F2F Class Notes (Ben) [R]

Grammar

My colleagues and I went out last night = polite

Me and my colleagues went out last night = more casual

Vocabulary

a stint = time spent doing a particular activity

nurture = protecting and caring for a child or an idea growing
Personality depends on both nature and nurture.

crave = to have a strong desire for something
After 3 years in China, I really crave going back home.

anxiety = the feeling of being anxious
I had a lot of anxiety after losing my job.

a margin = a narrow strip of space that is separated from the rest of a sheet of paper
marginalize = to cut someone out from society
Many Muslims are marginalized in European countries.
Marginalization of foreigners creates closed communities.
When I first arrived to this new school, I was marginalized and couldn’t make friends.

Reading

Reverse culture shock can be the worst thing about returning from a stint abroad, but nurturing a continuing relationship with your expat country can help in surprising ways.

Zoey Ilouz, a native Californian, has been an expatriate in Israel twice.

Keen to experience her father’s country, she first moved there post-university (and post-break-up) to work for a non-profit. After three years she moved back to the US, in part because she craved the comforts of home.  But repatriation, at the time to New York City, wasn’t smooth sailing.

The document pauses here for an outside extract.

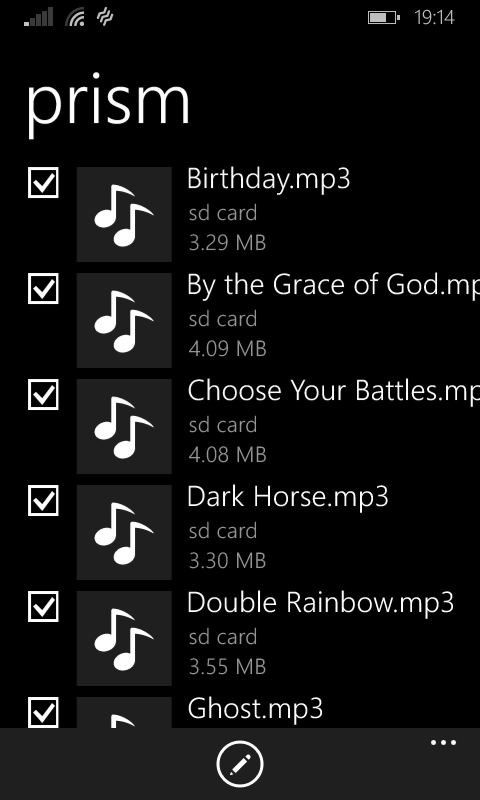The height and width of the screenshot is (800, 480).
Task: Open the Birthday.mp3 file name
Action: 269,180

“Even simple things felt overwhelming and different,” she says of her initial return to the US. “It’s my country and I felt that I shouldn’t feel strange and out of place here.”

She missed her life in Israel, her friends, community, food, even the buses – and within six months she was on a flight back to the Middle East.

Now, at 30, Ilouz has decided to return to America and will be moving to Seattle to work for Hillel, a Jewish organisation that arranges trips to Israel. Based on her prior experience, she’s apprehensive about reverse culture shock, and she’s especially nervous about moving to a new city, where she won’t have a support network.

“My friends in America don’t understand why I’m having so much anxiety about it. I expect I’m going to feel like I don’t fit in for a while.”

Transitioning home

Ilouz is not alone. Many returning expats, or ‘repatriates’,  find it difficult to settle back into their old life. They often suffer feelings of marginalisation, self-doubt and even depression, says Craig Storti, an expert in repatriation and author of The Art of Coming Home.

Research shows that repats often experience more intense culture shock returning home than that which they initially experienced when they moved abroad. In one survey, 80% of Japanese, 71% of Finnish, 64% of Dutch and 60% of American managers indicated they had a harder time readjusting to their home country than their host country abroad.

Pronunciation

country = cun – try

  • “I’m a country member.”
  • “I remember”

America = [əˈmɛrikə]

author =  [‘ɔθər]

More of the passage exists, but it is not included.